勝胤寺檀信徒会館
~寺院からの村起こし~
佐倉市
・水田に映るファサード
●寺院背景
勝胤寺は、1528年に建立され、中世の豪族千葉氏の菩提寺であり、「格地」という寺格を与えられた、県下で有力な曹洞宗の寺院の一つです。かつて10以上の伽藍が存在していた境内は、厳しい歴史背景の中、小規模な本堂と庫裏を残すだけとなりました。過去25年間の復興計画の中で今回の工事が完成致しました。この会館建設の目的は現代に失われた地域社会の核としての寺院の存在の復興であります。
●外観デザイン
緑の山に囲まれた風景に見合うように境内を回遊できる屋外の回廊の木製デッキと象徴的な六角庇を設け、切妻の大きな瓦屋根、でお寺を暗示させる形体を造りました。予算を有効に利用するため敢えて伝統的な寺院の顔ではなく幅広い世代の交流を期待する現代的なデザインをこころがけました。外壁は杉板の縦張りとし自然との調和を意識しております。
所在地:千葉県佐倉市
構造規模:木造 平屋
敷地面積:7070.51㎡
建築面積:597.73㎡
延床面積:498.69㎡
用 途:寺院
●配置計画・平面計画
境内は市街化調整区域であり、農村地帯であります。背景を歴史ある豊かな緑の林で囲まれる伸びやかな風景を疎外せず境内と一体となって回遊性のある開放的な文化交流の舞台になるような施設を計画しました。会館は参道及び前面道路(公道)からスロープでアプローチできるように法要、葬儀、各種文化的会場のための「三法院」と墓参りの休憩や来賓の応接のための「客殿」が平行に配置されております。各部屋は屋外回廊から直接出入りする構成となっており、同時刻の利用者が干渉しない、ゆったりとした動線が構成されます。食事室である斎堂の大襖を開けると、催し会場である放光堂のプロセニアム舞台としても利用できます。
・三法院
集会室としての放光堂は、100名ほど収容できます。「放光堂」には、本尊が供えられ、法事を行ないます。直来の食事の席である「斎堂」の大襖を開けると、 W=2730、H=2500のプロセニアム、ボーダーライト、昇降バトン、電動スクリーンの機能がある舞台に様変わりします。葬儀や宗教儀式だけでなく、能、講演、コンサートホール等の文化演目の多目的な会場になります。「典座」は斎堂で食事の給茶、仕出し等をサービス回廊から搬入します。「方丈」及び「方丈の間」は法事や葬儀、講演等の導師や親族の控えの間として利用します。
・客殿
客殿は墓参り、参拝客、施設利用者の休憩室、喫茶室、展示室として椅子式の「ビハーラ」、茶室としても利用できる座敷の「書院」が用意されております。
・放光堂より渡り廊下を見る
・放光堂から舞台(斎堂を見る)
・放光堂から本尊を拝む
・回廊と枯山水
●構造計画
山からはたえることのない伏流水が地中を流れ、計画地はかつて水田であり、雨水の調整池になっております。木材を湿気から守り、床下換気を十分に確保しメンテナンスを考慮して地盤から1.2mの高さに鉄骨梁で人工地盤を造り、木造の平屋を乗せました。地盤は軟弱ゆえ、PHC杭を30本打ち込みました。
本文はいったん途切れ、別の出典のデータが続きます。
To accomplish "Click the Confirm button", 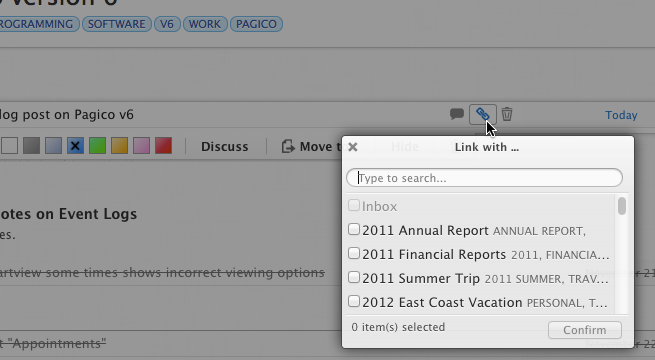I will pyautogui.click(x=585, y=330).
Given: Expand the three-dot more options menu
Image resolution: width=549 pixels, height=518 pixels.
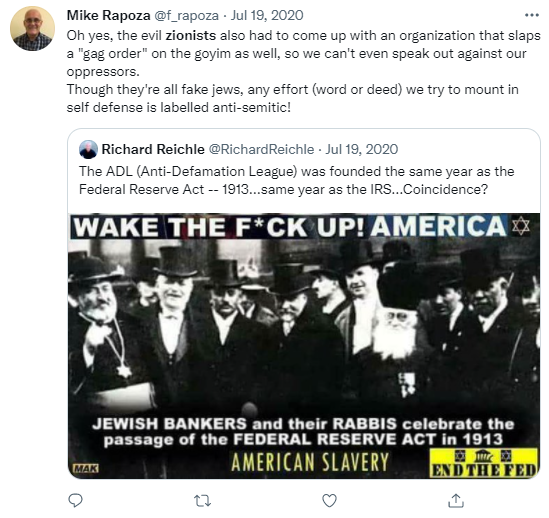Looking at the screenshot, I should (531, 15).
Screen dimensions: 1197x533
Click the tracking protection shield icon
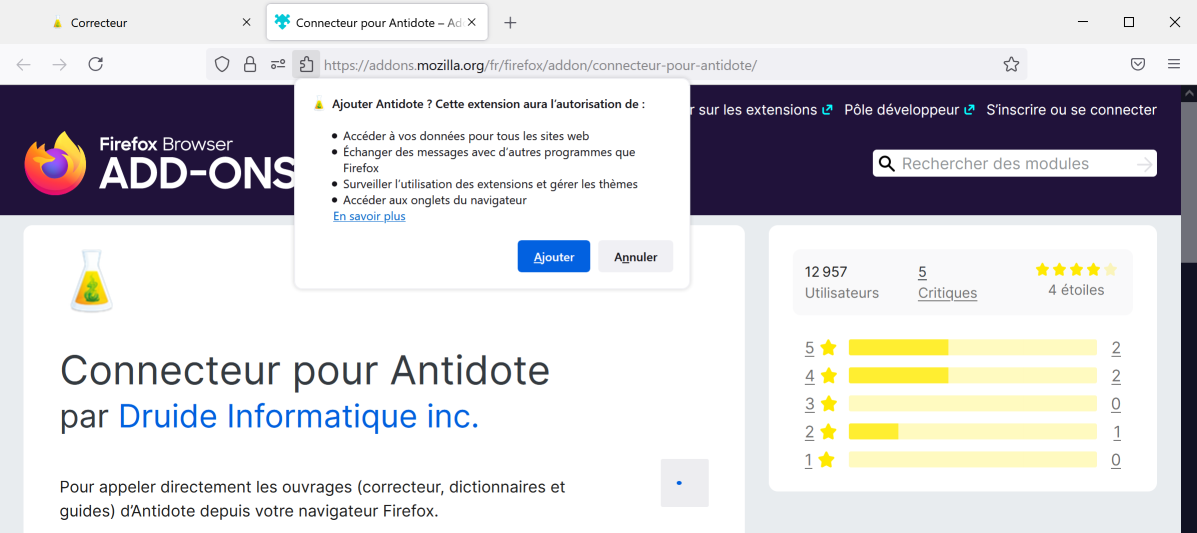click(222, 64)
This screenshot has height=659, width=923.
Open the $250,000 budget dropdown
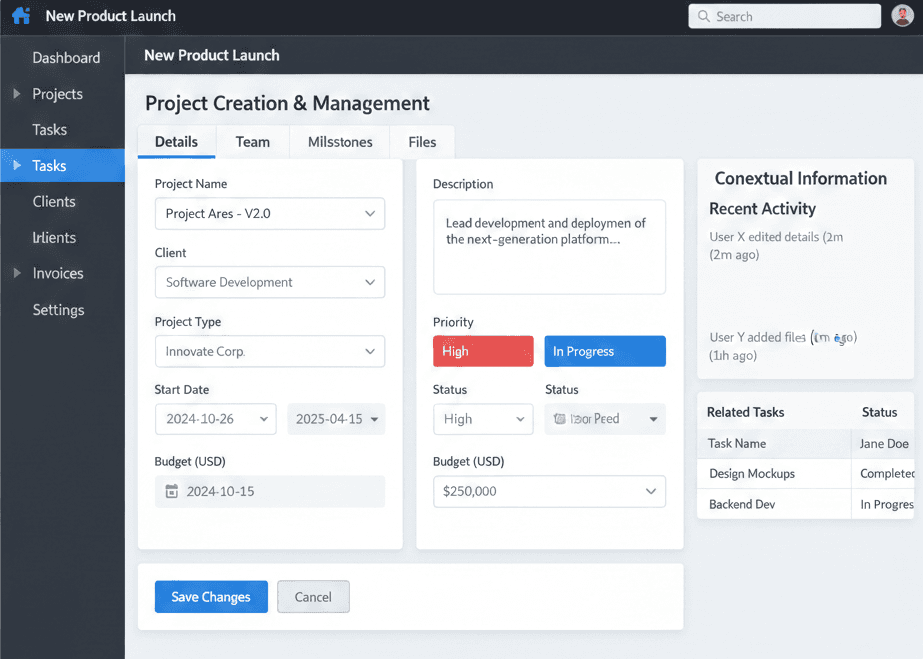point(548,491)
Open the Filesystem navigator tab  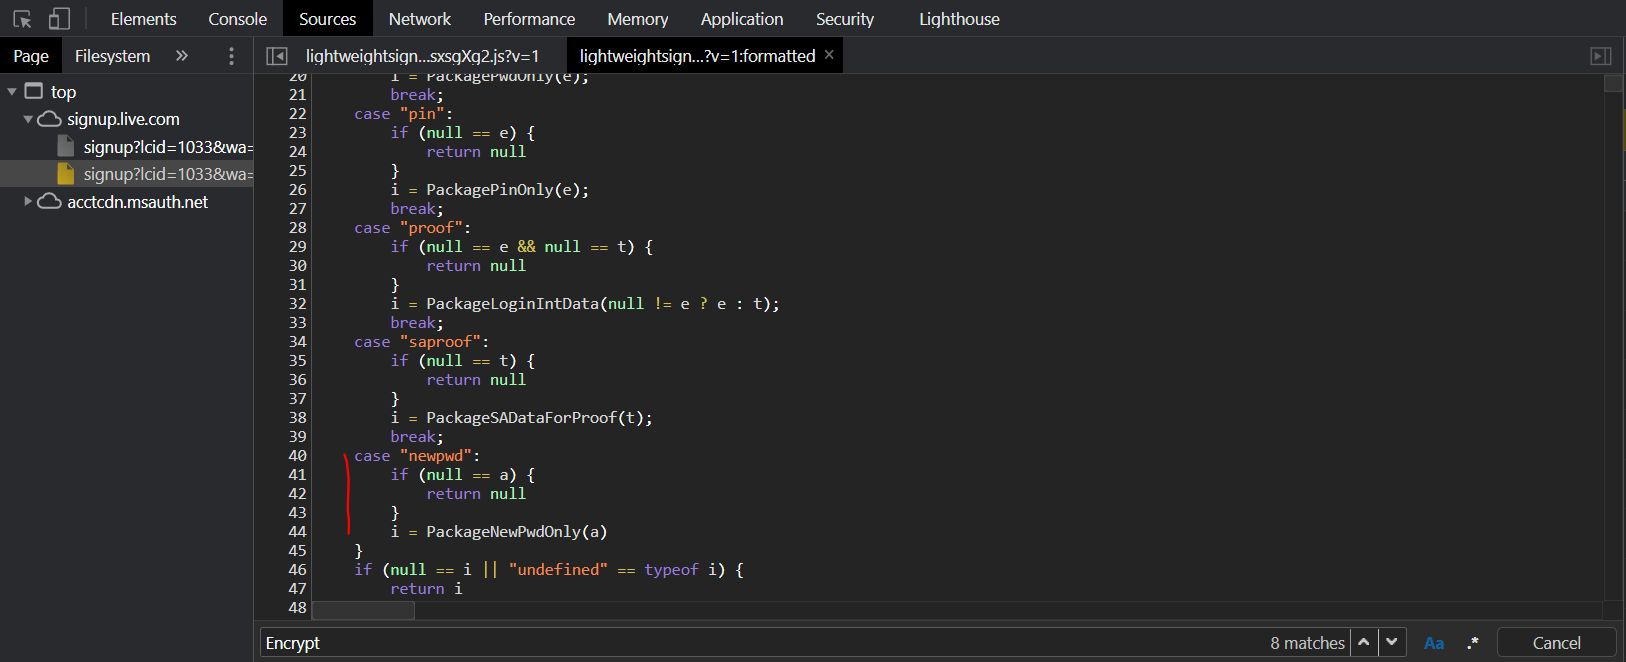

木構法は地元の大工が得意とする30×120の通し貫構法とし、横架材は追っ掛け大栓継ぎ、柱と土台は落し蟻等伝統的で金物をなるべく使用しない構法としました。4間半のスパンの放光堂はキングポストトラスで渡し、六角庇や軒の出はもち送り幕板構造を取り入れ構造が意匠となるデザインを心がけました。
●防災・安全・維持管理・高齢者・身障者対応等
諸室には全て屋外回廊から出入でき非難が容易かつ明確な動線計画となっております。屋外回廊や深い軒により外壁や建具が痛みにくくなっております。十分な床下のスペースが換気を促し、木材を長生きさせ、電気、給排水設備等のメンテナンスを十分できるように配慮しております。前面道路や参道からはコンクリート床のスロープを設け、多人数が利用する「放光堂」「ビハーラ」「便所」は回廊からの段差をなくしております。身障者専用便所を設けました。